Fast forward to the Australian Intervarsity Debating Championships of 1975, where Malcolm Turnbull led his USyd team to success in a slew of University debates. One of these denied “That Ecstasy is a Political Activity” and another affirmed “That Life is Long Enough”. The captain from the University of Melbourne, upon receiving an unfavourable speaker score, set his notes alight in front of the adjudicator in protest. More concerning, however, was the USU publication the Union Recorder’s coverage of the night’s activities including: alcohol poisoning, the Usyd team “declar[ing] their undying love for all females present” and most disturbingly, “deliver[ing] long speeches of Hitler in the original German”. 

Sometimes a prank can also go too far, advancing from mere hijinks to high hooliganism. When a prank breaches the borders of the student body, and makes its debut in polite society — well, that’s when things get messy. In 1941, British author Sir Evelyn Wrench was invited to speak at the University by the British Unity Society. He agreed to attend, but only on the condition the Society could muster one hundred attendees. Sadly, the audience surpassed no more than 25 and Sir Wrench left in protest. The following evening, false pretences lured him out onto the steps of his hotel, where he was met by two men and hurried into a ramshackle car. “Kidnapped!”, the metropolitan press screamed. After a bumpy ride, the two men ejected him at the Botany Bay incinerator and sped off. While he insisted that they were Fifth Columnists, a mystical cabal of foreign agents attempting to tear Australia down from within, they turned out to be nothing more than humble USyd students. Naturally, the Sydney press had a field day, slinging mirthless allegations at the “out of control” University students that prowled the streets at night. So next time your club or society executive is planning to invite a distinguished speaker, just confirm they’re okay with limited attendance, lest disappointment lead to a kidnapping.

Now, everyone loves an electoral scandal.

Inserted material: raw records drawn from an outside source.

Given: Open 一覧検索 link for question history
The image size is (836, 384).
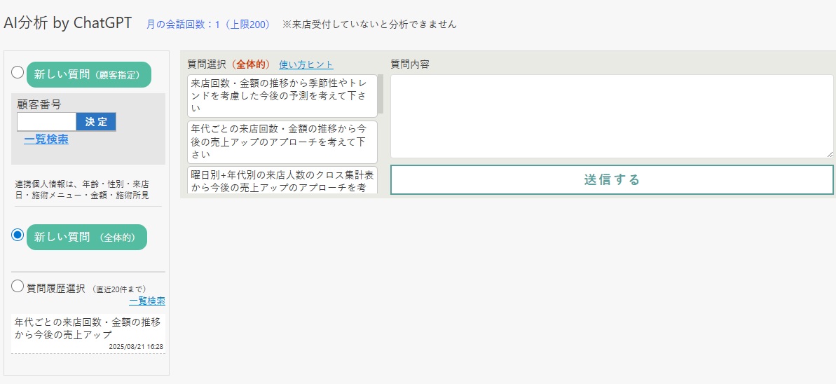Looking at the screenshot, I should coord(147,301).
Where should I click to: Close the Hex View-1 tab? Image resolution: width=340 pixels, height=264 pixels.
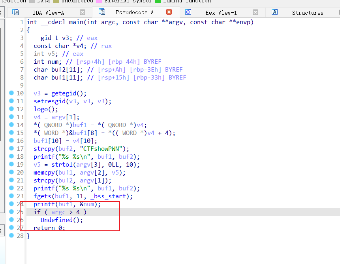coord(255,12)
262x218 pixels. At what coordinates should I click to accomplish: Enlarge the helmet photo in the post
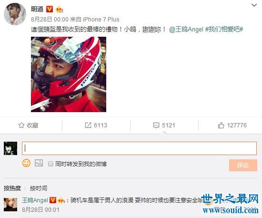[69, 74]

Once you’ve gotten over the rigging, ballot-stuffing, and stock-standard voter intimidation, it’s easy to appreciate the whole situation and just laugh it off. Although, in 1944, it took an awfully long time for the SRC to start laughing. Following the year’s student council elections, a flurry of allegations emerged — including fraud, racketeering, theft, and arson. The integrity of the SRC President and Returning Officer was called into question after he allegedly allowed a scrutineer to alter ballots in favour of his brother, a candidate from the faculty of medicine. The scrutineer said all alterations were made by the returning officer himself. If that wasn’t enough, the President admitted that he had persuaded students from Sydney Teachers’ College to vote for the candidate of his choice. These students denied ever having been approached. All of this dubious electioneering culminated in someone breaking into and burglarising the SRC office safe, where medical ballots, statements, and other assorted evidence were removed and promptly burnt to a crisp outside. Resignations were demanded, a new vote was ordered, and SRC elections were never quite the same. Electoral fraud these days just isn’t what it used to be.

As we muse on the jaw-dropping skeletons in the closet from this century, we must not let last century’s bones collect dust. Interrogate the older alum that you know, whose footsteps are barely a smudge on Eastern Avenue – perhaps their minds harbour epics of bigger controversies than 2022 USyd could ever imagine. Once the book of secrets is opened, no force can glue its pages shut.